Conjuring the sacred labels of “cooperation” and “progress,” and filling the void left by traditional international lenders, China has paved its way into Ecuador’s natural resources market. Regrettably, some of the country’s richest reserves of oil and minerals are located right under the feet of its indigenous peoples and their (at least for the time being) pristinely preserved ancestral lands.
Both mining projects (such as Panantza-San Carlos and Rio Blanco) and oil ventures (such as the one conducted by the Chinese state-owned Andes Petroleum in Sapara territory), have been beset with serious concerns of social conflict and environmental degradation. For example, in August 2016, the Shuar nation village of Nankints was forcibly evicted from their ancestral territory by the armed forces to make room for the Pananzta-San Carlos copper mine, and as a result, several women and their children suffered from psychological damage and are now homeless.
Despite the growing threat of encroachment by Chinese business and investment, the Ecuadorian government has thus far not only failed to meet its obligations to protect, respect and fulfill the human rights and environmental rights of its people, but they have done quite the opposite. Over the past decade, the government has embarked on a campaign of division and repression of civil society, featuring both the criminalization of protest and the forced closure of a number of NGOs, including those working to protect communities affected by these investments.
Despite the extensive pursuit of domestic judicial remedies, human rights and environmental defenders in Ecuador have consistently found these avenues to be a dead end. As a result, we have turned to uncharted waters: the United Nations. Ecuadorian civil society is only just beginning to familiarize itself with the sophisticated array of human rights mechanisms that the United Nations has to offer, but we know we agree on one thing: that human rights must be a central part of international sustainable development.
And so, over the last couple of years, we have advocated before the UN Human Rights Council, sent communications to UN experts, and actively participated in Ecuador’s Universal Periodic Review. To our surprise, we found that these mechanisms were actually paying attention to what we were saying. They saw serious problems when the government and the corporations saw nothing more than economic opportunity; they saw human rights violations when our politicians and their private associates saw only the bottom line and listened only to shareholder demands.
The open ears and principled attention of these international mechanisms are, as far as we human rights defenders are concerned, a defining feature of the system.
When the UN system, including the Human Rights Council, provides a forum for Ecuadorian indigenous community leaders and environmental activists, those worldviews, concerns and voices gain legitimacy. The mechanisms maintain a fragile and nuanced equilibrium between the rights of participation of both civil society and governments – thereby preventing any government from enjoying a monopoly over the narratives that are presented to the international community.

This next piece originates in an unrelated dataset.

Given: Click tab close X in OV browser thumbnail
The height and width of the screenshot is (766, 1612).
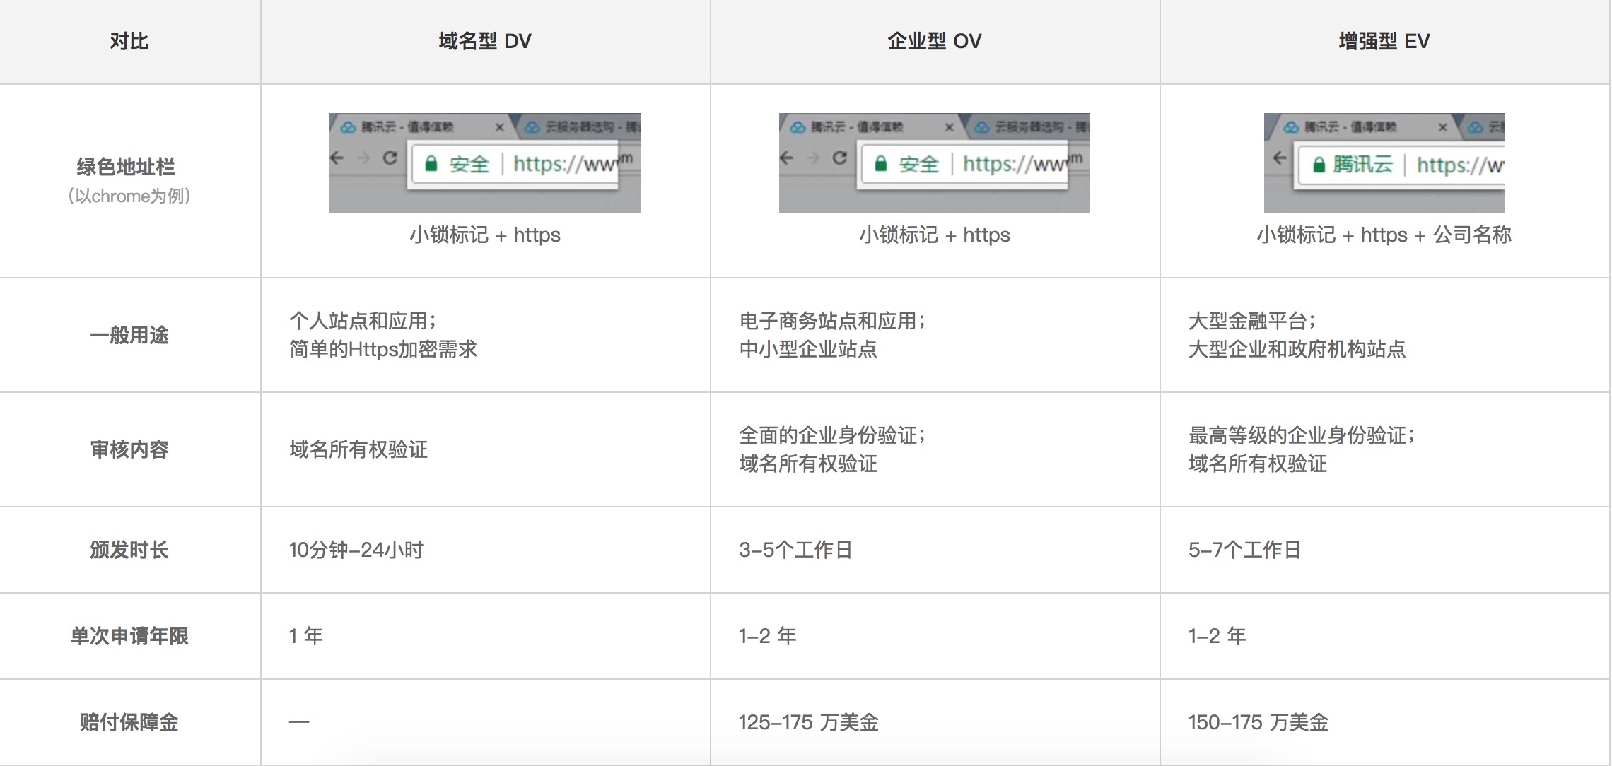Looking at the screenshot, I should [x=949, y=127].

However, China – not satisfied with the influence it already enjoys at the national level, in our country but also, we suspect, in many others in Latin America – is now targeting those mechanisms. They have put forth a resolution on international cooperation, described as “win-win” or in more traditional diplomatic terms, “mutually beneficial,” at this month’s session of the Human Rights Council. With the focus on state sovereignty and “dialogue and cooperation,” we worry that this may be the first move towards a weakening of the UN human rights institutions; a political strategy bent on softening international standards and eroding this fine balance.
For China, as for many other governments, the result would be to enable it to carry on doing business as usual, freed from the worry that its human rights obligations might be subject to scrutiny or that its victims’ calls for justice might reach the Council’s ears.
For human rights defenders in Ecuador, the result could be disastrous. We came to the UN because it was the only space left for us; it is extremely worrying that, just as we start to see our work at the UN deepen, Chinese influence is slowly encroaching on even this international democratic forum.
If not resisted, crimes committed in the context of international Chinese business operations will remain unchecked, and the bodies of environmental defenders like José Tendetza will continue to fill the holes left behind by the extraction of Ecuador’s mineral and oil resources.
Juan Auz is the co-founder of Terra Mater and executive director of Fundación Pachamama, two NGOs advocating for the rights of Indigenous peoples in the Ecuadorian Amazonian region.